The Legislative Assembly for this small British overseas territory approved the bill by seven votes in favour to just one against. Not only does the new law grant gay and lesbian couples full marriage rights, it also introduces civil partnerships. Unlike in England and Wales, such partnerships on the Falklands will be available to anyone, including straight couples.
This bill followed a public consultation taken on the islands in the South Atlantic Ocean, which have a population of around 3,000 people. The consultation revealed that an overwhelming majority – 90 per cent – of respondents were in favour of allowing same sex marriage. Eighty-seven per cent also said that churches should be allowed to perform gay weddings if they chose to do so.
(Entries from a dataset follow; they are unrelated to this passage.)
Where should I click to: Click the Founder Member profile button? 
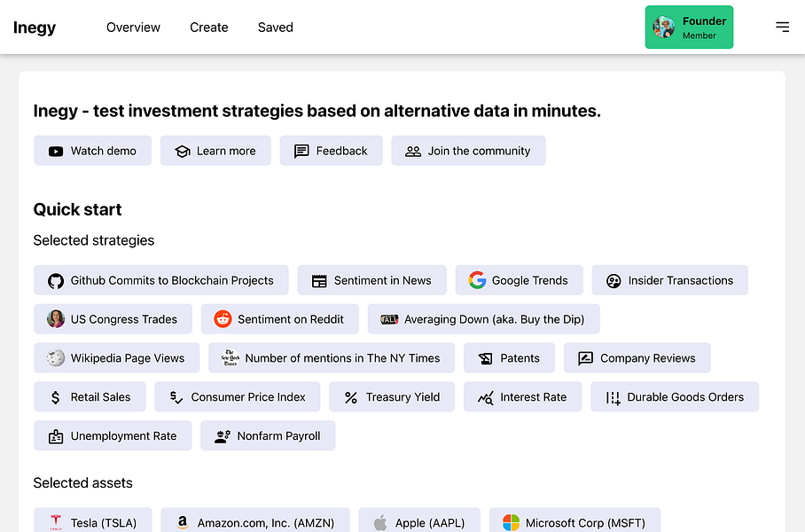pos(689,27)
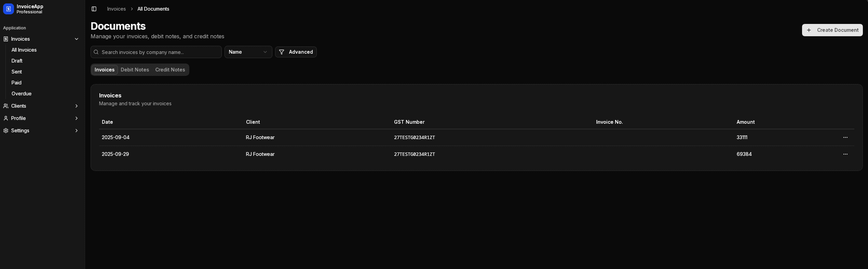Image resolution: width=868 pixels, height=269 pixels.
Task: Toggle the sidebar panel icon
Action: pos(94,9)
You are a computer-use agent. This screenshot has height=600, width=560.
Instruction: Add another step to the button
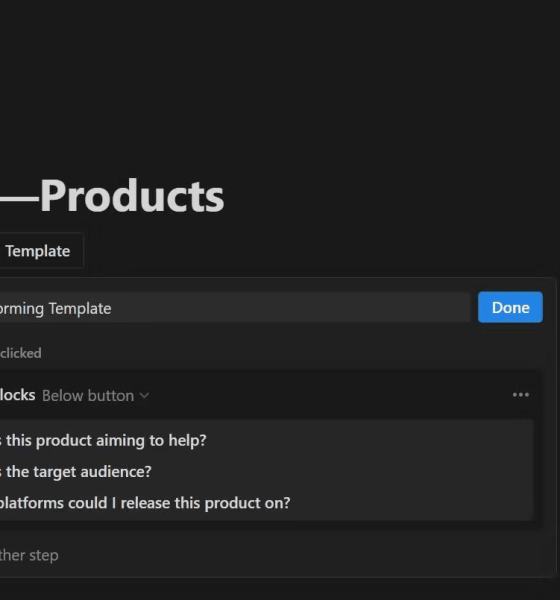click(29, 555)
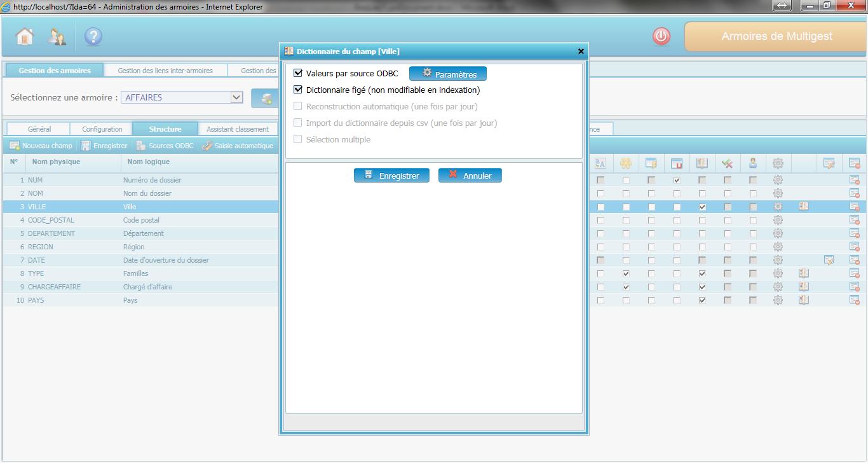Click the Paramètres button

pos(448,74)
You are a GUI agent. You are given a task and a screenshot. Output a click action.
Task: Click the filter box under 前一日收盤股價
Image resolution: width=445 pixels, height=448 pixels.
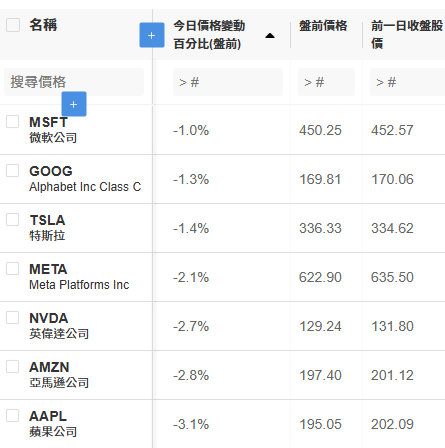point(407,82)
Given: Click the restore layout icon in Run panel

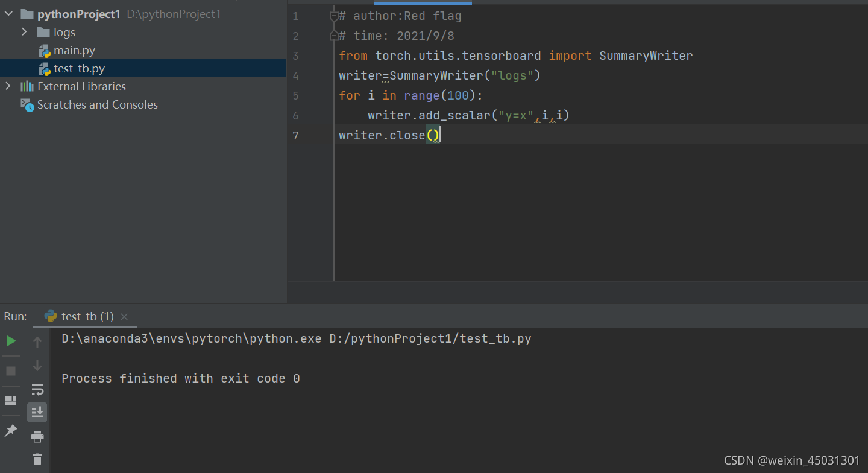Looking at the screenshot, I should (11, 400).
The idea of civil partnerships for all couples was even more popular among those who responded to the consultation, with 94 per cent supporting its introduction.
Speaking to Pink News, a spokesperson for the Falklands said the new legislation “sends a clear and powerful message that all people and all relationships are equal” and its introduction “reflects the Falkland Islands’ tradition of being an open, tolerant and respectful community”.
Civil partnerships will be placed “on an equal footing with marriage” under the new law so couples “who wish to solidify their relationship with legal underpinning, but who do not wish to go down the traditional route of marriage” will not miss out on any rights, the spokesperson explained. Parental rights will be equal regardless of what kind of legal recognition a couple chooses. Sexual orientation will likewise be a non-factor, as “parents to a child may be two mothers or two fathers”.
The islands are planning to hold an event celebrating this step forward for gay rights later in the month. It will be the southernmost LGBT Pride event in the world.